Une fois les objectifs fixés et les mécanismes d'aide conçus, il faudra entamer l'étape cruciale de recensement des populations éligibles aux aides directes. En évaluant les expériences internationales, la Banque mondiale prône un processus en trois étapes. Primo, une identification des zones géographiques les plus pauvres, d'abord dans le milieu rural et ensuite dans les villes. C'est ce qu'a fait le HCP en établissant sa carte de la pauvreté régionale. Secundo, l'administration d'un test d'éligibilité aux aides directement auprès des populations cibles, pour évaluer leurs degrés de pauvreté. Tertio, l'ouverture d'un bureau de doléances pour traiter les recours des familles qui s'estiment lésées. Cela suppose une communication grand public des critères retenus dans le test d'éligibilité. Mais que faire pour garantir la bonne gouvernance du système ? Au niveau du recensement, la communication des critères suffit Pour le versement des aides directes, il est préférable d'opter pour un transfert direct des aides de l'administration centrale vers les bureaux de poste. Les populations concernées peuvent retirer leur dotation via des cartes dédiées.

Jusqu'à maintenant, l'action du gouvernement se limite à des tests de faisabilité de l'éventuel système de ciblage. Outre les essais menés dans la région de Tadla-Azilal dans le cadre du Ramed, la Banque mondiale réalise des tests dans les écoles de la région. L'objectif étant, d'une part, de tester les modalités de canalisation des aides directes vers les populations locales et, d'autre part, la possibilité de différencier ces aides en fonction de l'implication des familles dans l'amélioration de leurs conditions de vie (scolarisation des enfants, amélioration de la nutrition...). «Cette différenciation se heurte au système socioculturel traditionnel qui sévit dans les régions cibles. Il est difficile de différencier les aides en fonction des comportement des familles», indique Ruslan Yantsov, économiste principal à la section Maghreb de la Banque Centrale.

Des conditions draconiennes mais les résultats sont là

Le modèle mexicain de ciblage des dépenses de compensation est considéré comme l'expérience mondiale pilote en la matière. Elle remonte à 1997, année où le pays était quasiment en faillite au lendemain de la Tequila Crisis, Avec un taux d'inflation à deux chiffres, le gouvernement ne pouvait plus continuer à subventionner les produits alimentaires. Face à cette situation, il s'est fixé comme objectif de «rompre le cercle vicieux de la pauvreté>. Après le recensement de la po­pulation éligible (25 millions d'habitants), Rodriguez et ses équipes ont octroyé des aides directes qui correspondent au panier minimum de la ménagère. L'accès à cette aide était conditionné par la scolarisation des entants et la visite des centres de santé. Résultat des courses : dix points de taux de pauvreté et 25 points de taux de mortalité infantile en moins, avec un accès généralisé à l'école. Tout cela avec un budget de 0,5% du PIB, sans aucune aide de la Banque mondiale.

Quant à l'expérience indonésienne, elle a été déclenchée en 2005 suite à un doublement des cours de pétrole (30 à 60 dollars).
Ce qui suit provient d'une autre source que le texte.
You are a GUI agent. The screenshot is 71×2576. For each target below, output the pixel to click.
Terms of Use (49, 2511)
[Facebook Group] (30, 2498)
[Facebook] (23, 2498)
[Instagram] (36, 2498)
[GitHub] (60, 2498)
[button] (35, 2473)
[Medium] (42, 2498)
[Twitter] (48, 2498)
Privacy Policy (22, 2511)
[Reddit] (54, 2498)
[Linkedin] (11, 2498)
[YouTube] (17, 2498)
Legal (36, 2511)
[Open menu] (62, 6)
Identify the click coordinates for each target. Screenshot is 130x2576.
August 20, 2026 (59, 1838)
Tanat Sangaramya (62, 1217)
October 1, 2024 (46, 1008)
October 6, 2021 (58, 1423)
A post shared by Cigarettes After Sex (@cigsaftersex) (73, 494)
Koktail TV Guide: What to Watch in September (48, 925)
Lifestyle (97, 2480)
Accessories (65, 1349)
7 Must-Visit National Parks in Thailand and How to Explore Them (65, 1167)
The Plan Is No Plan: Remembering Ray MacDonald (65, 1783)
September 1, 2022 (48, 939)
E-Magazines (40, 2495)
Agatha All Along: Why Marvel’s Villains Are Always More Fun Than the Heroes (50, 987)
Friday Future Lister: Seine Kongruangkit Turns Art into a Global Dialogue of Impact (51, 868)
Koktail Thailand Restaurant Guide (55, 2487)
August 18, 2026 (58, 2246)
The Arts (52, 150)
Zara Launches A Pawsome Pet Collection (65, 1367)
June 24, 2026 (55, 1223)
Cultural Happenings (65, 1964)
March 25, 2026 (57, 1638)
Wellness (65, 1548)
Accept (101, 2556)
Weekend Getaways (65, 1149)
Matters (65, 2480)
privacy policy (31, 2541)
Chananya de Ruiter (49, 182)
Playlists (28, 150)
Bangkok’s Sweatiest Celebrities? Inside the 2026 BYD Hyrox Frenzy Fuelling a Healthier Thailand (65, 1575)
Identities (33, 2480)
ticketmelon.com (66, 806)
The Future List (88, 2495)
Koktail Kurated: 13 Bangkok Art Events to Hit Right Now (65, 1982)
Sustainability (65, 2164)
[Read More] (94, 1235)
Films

Pour pouvoir lever les subventions des hydrocarbures, le gouvernement avait lancé quate programmes d'émancipation sociale, à savoir la préservation du niveau de vie des couches les plus pauvres, la généralisation de la scolarisation et des soins médicaux, ainsi que l'amélioration des infrastructures rurales. Dans ce cadre, des aides inconditionnelles avaient été acheminées vers la population, une année après l'annulation partielle des subventions pétrolières. L'année suivante, ces aides étaient conditionnées par la participation aux programmes de développement social. «il est vrai que les dépenses de compensation sont toujours colossales en Indonésie, mais les performances sociales réalisées les justifient amplement De toute façon, notre objectif est de les éliminer d'ici trois ans», indique Bambang Widianto, promoteur «du projet et ex-ministre du Développement social indonésien.